Characterization of the Ability of Low-Cost GNSS Receiver to Detect Spoofing Using Clock Bias.

The aim of this paper was to propose a method to characterize the ability of a GNSS user to detect a spoofing attack from the behavior of the clock bias. Spoofing interference is not a new issue, especially in military GNSS, although it is a new challenge for civil GNSS, since it is currently implemented and used in many everyday applications. For this reason, it is still a topical issue, especially for receivers that only have access to high-level data (PVT,CN0). To address this important issue, after conducting a study of the receiver clock polarization calculation process, this led to the development of a very basic Matlab model that emulates a spoofing attack at the computational level.
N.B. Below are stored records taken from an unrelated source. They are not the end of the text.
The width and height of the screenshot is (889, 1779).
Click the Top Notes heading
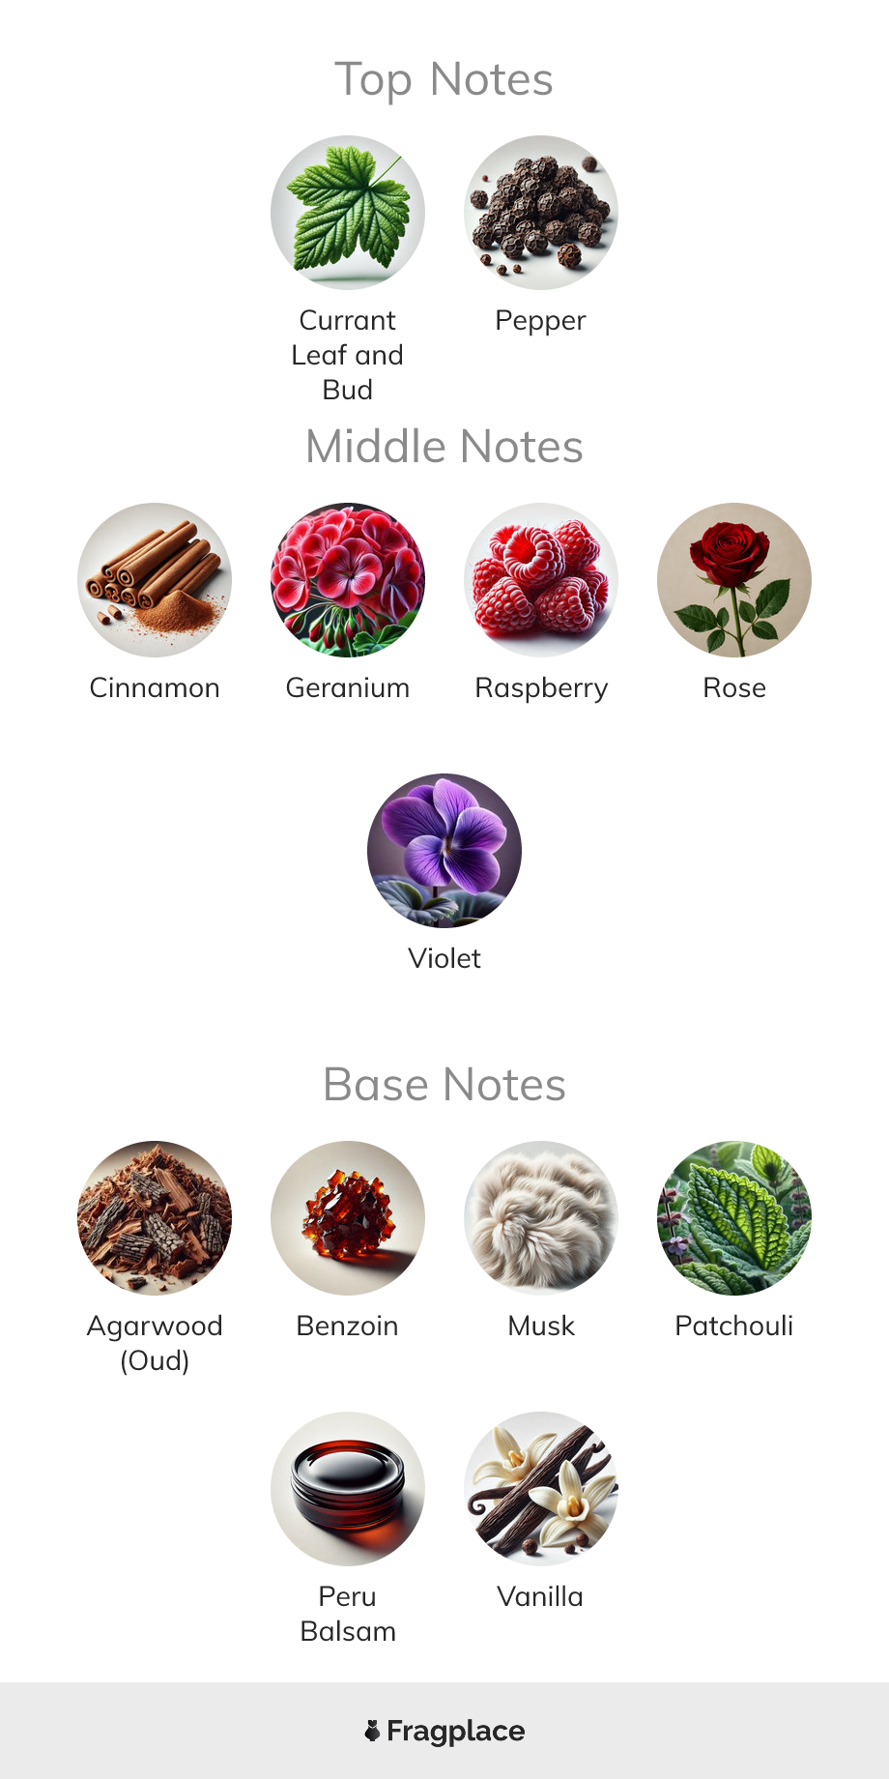point(445,79)
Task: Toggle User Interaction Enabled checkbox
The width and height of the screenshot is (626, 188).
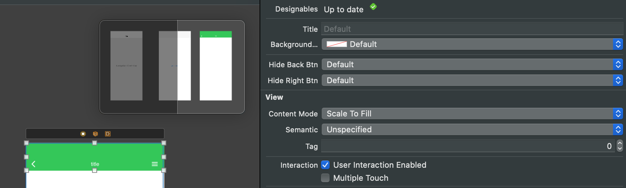Action: coord(325,165)
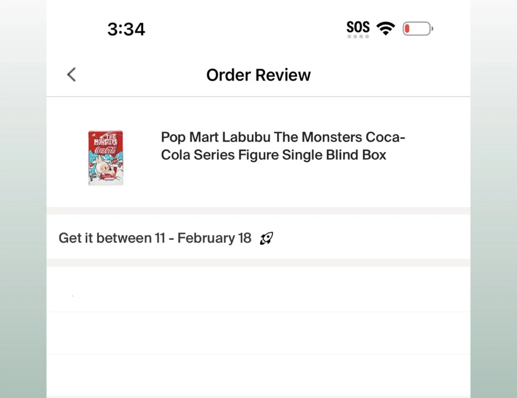Tap the second empty row in the list
The width and height of the screenshot is (517, 398).
[259, 333]
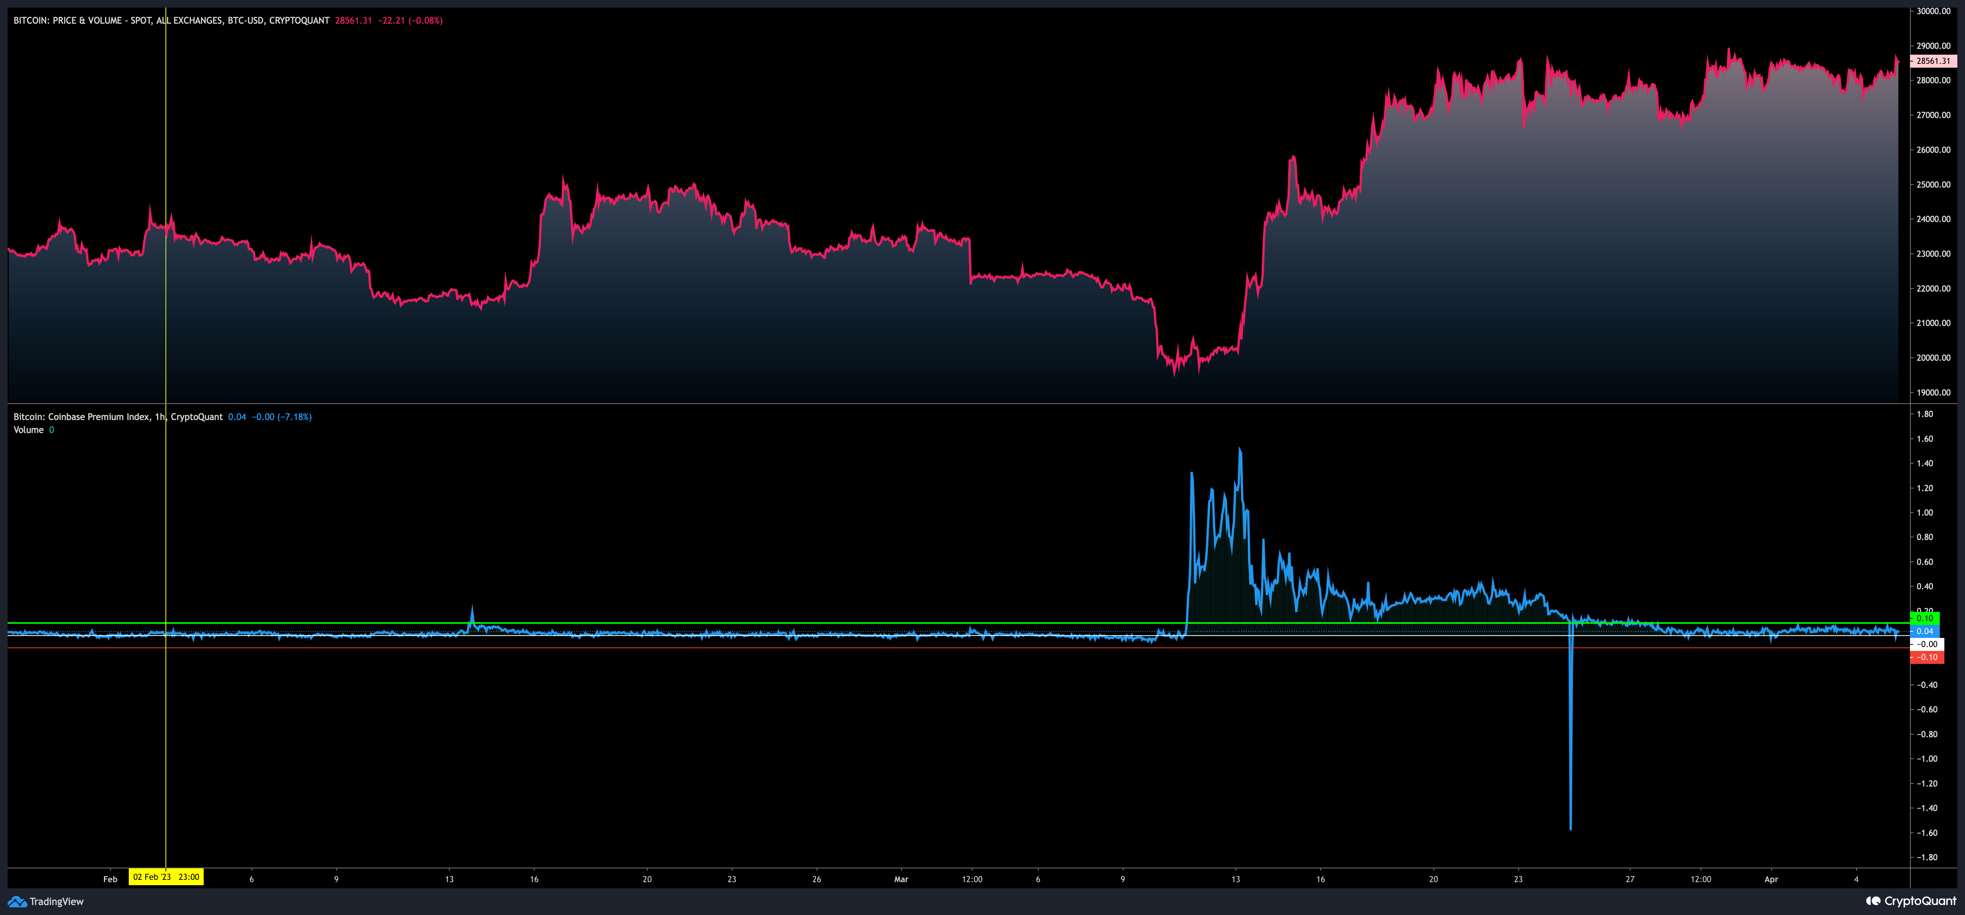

Using this model, we were able to observe that the clock bias is affected by the attack. However, the amplitude of this disturbance depends on two factors: the distance between the spoofer and the target and the synchronization between the clock that generates the spoofing signal and the reference clock of the constellation. To validate this observation, more or less synchronized spoofing attacks were carried out on a fixed commercial GNSS receiver with the use of GNSS signal simulators and also with a moving target. We propose then a method to characterize the capacity of detecting a spoofing attack with the clock bias behavior. We present the application of this method for two commercial receivers of the same manufacturer from different generations.